▸ **Required work**:
Exclude the pictures. Transcribe, exactly as written, the lines from the one with "The width and" through the end of the entries below.

▸ **Supplied data**:
*-*-*
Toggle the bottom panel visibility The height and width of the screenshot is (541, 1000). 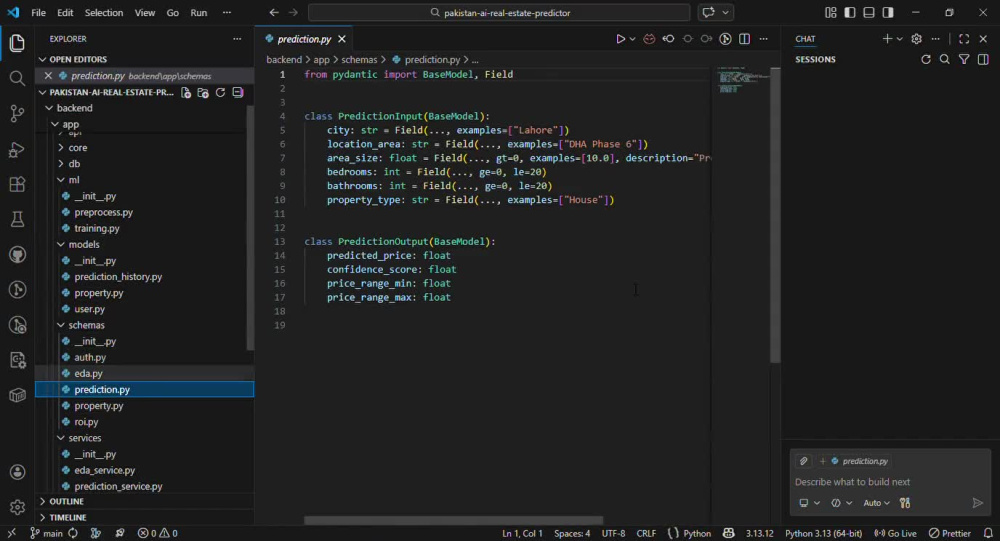pos(869,13)
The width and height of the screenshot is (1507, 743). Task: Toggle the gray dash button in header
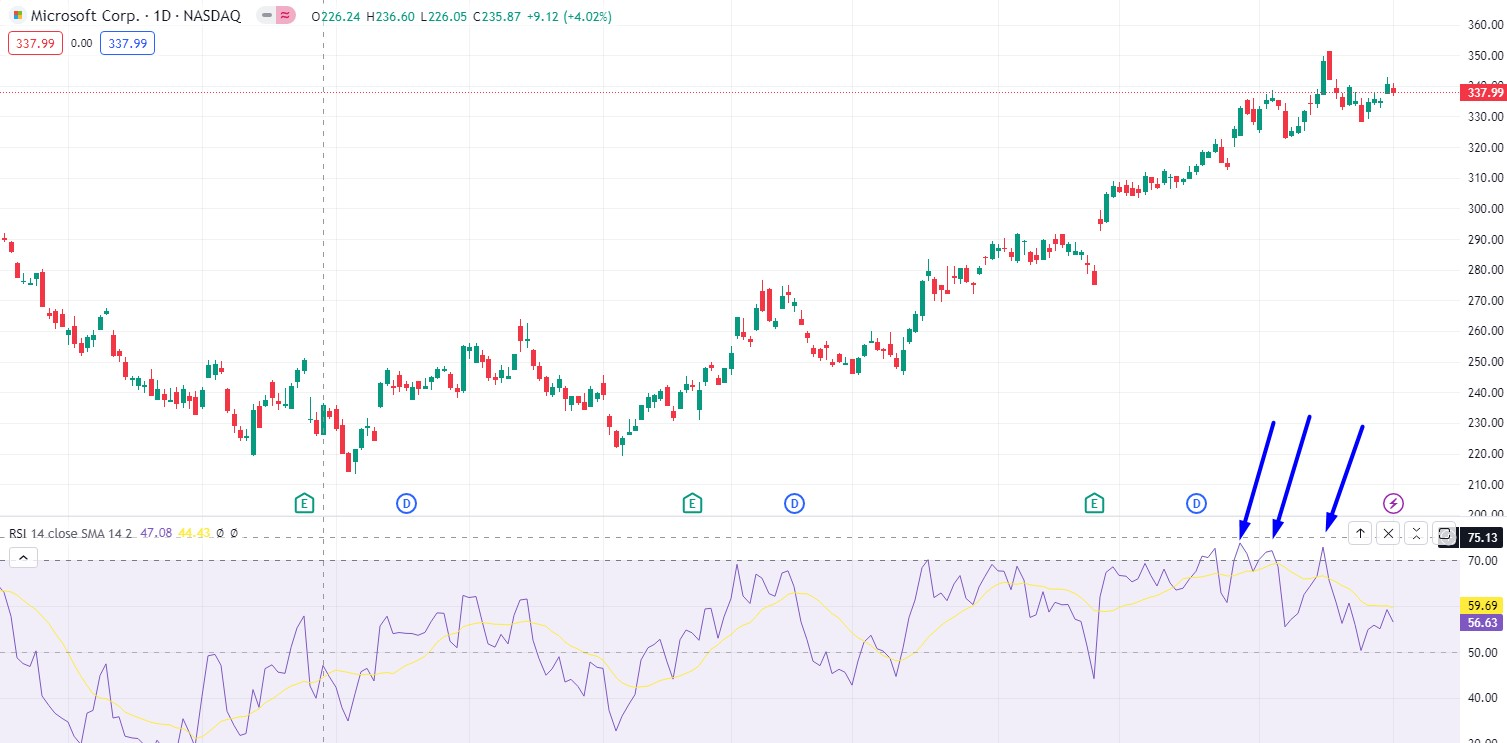tap(266, 16)
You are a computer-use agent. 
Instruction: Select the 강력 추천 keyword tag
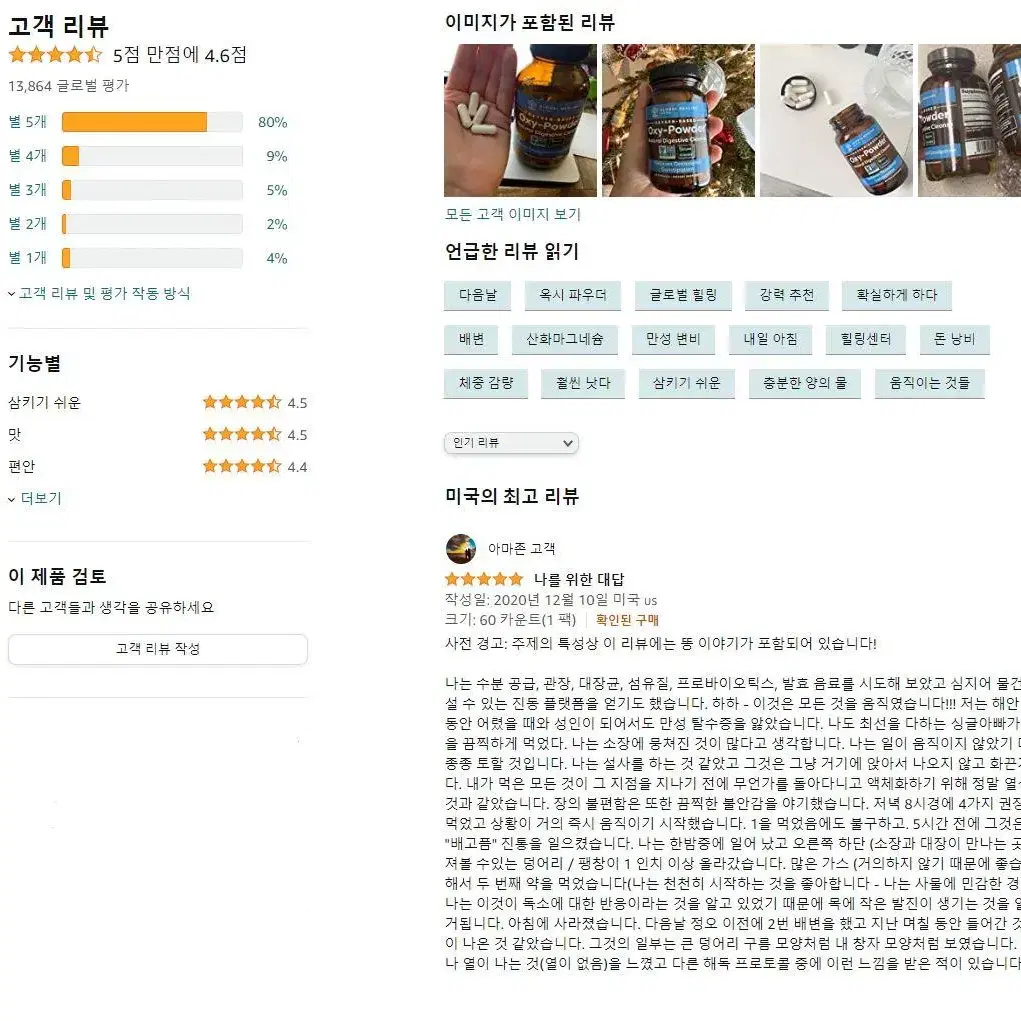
*-*-*
▸ **Response area**:
The width and height of the screenshot is (1507, 743). Task: Toggle the gray dash button in header
tap(266, 16)
You are a computer-use agent. 
Instruction: Select the 강력 추천 keyword tag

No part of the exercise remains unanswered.